DeepHawkes: Bridging the gap between prediction and understanding of information cascades

Online social media remarkably facilitates the production and delivery of information, intensifying the competition among vast information for users’ attention and highlighting the importance of predicting the popularity of information. Existing approaches for popularity prediction fall into two paradigms: feature-based approaches and generative approaches. Feature-based approaches extract various features (e.g., user, content, structural, and temporal features), and predict the future popularity of information by training a regression/classification model. Their predictive performance heavily depends on the quality of hand-crafted features.

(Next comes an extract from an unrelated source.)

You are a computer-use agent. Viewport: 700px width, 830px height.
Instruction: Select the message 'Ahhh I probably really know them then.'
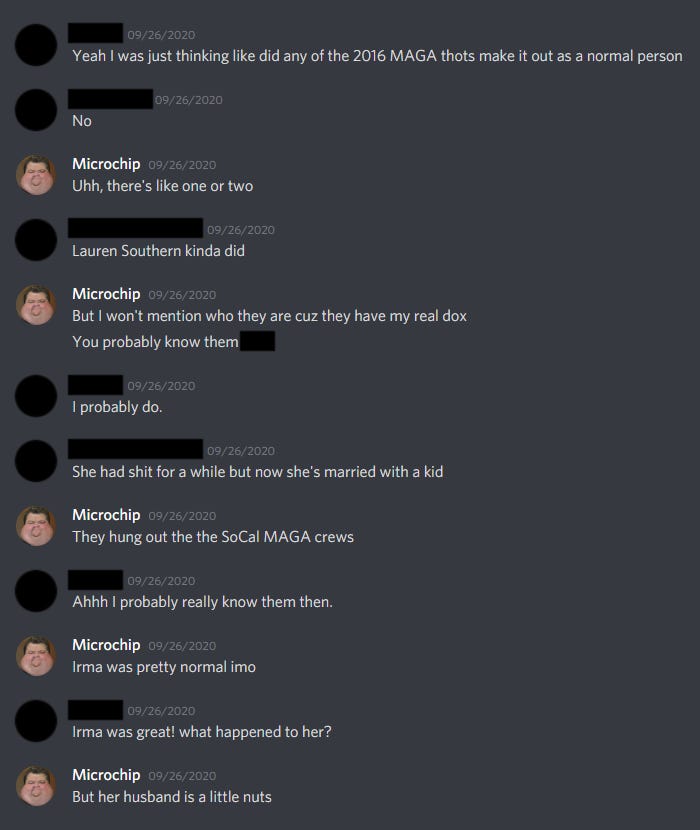tap(202, 602)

In contrast, generative approaches devote to characterizing and modeling the process that a piece of information accrues attentions, offering us high ease to understand the underlying mechanisms governing the popularity dynamics of information cascades. But they have less desirable predictive power since they are not optimized for popularity prediction. In this paper, we propose DeepHawkes to combat the defects of existing methods, leveraging end-to-end deep learning to make an analogy to interpretable factors of Hawkes process — a widely-used generative process to model information cascade. DeepHawkes inherits the high interpretability of Hawkes process and possesses the high predictive power of deep learning methods, bridging the gap between prediction and understanding of information cascades. We verify the effectiveness of DeepHawkes by applying it to predict retweet cascades of Sina Weibo and citation cascades of a longitudinal citation dataset. Experimental results demonstrate that DeepHawkes outperforms both feature-based and generative approaches.